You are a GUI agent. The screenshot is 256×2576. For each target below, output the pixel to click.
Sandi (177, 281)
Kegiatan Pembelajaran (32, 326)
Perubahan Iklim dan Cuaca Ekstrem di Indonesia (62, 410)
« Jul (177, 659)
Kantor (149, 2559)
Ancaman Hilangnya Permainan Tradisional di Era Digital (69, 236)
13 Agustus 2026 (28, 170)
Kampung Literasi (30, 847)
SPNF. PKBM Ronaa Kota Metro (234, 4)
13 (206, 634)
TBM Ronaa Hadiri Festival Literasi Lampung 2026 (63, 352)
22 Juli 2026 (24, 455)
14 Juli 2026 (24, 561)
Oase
--
The entire listing above, every line of it, should be copied out exactly.

Response to the task:
You are a GUI agent. The screenshot is 256×2576. For each target below, output the pixel to click.
Sandi (177, 281)
Kegiatan Pembelajaran (32, 326)
Perubahan Iklim dan Cuaca Ekstrem di Indonesia (62, 410)
« Jul (177, 659)
Kantor (149, 2559)
Ancaman Hilangnya Permainan Tradisional di Era Digital (69, 236)
13 Agustus 2026 (28, 170)
Kampung Literasi (30, 847)
SPNF. PKBM Ronaa Kota Metro (234, 4)
13 (206, 634)
TBM Ronaa Hadiri Festival Literasi Lampung 2026 (63, 352)
22 Juli 2026 (24, 455)
14 Juli 2026 (24, 561)
Oase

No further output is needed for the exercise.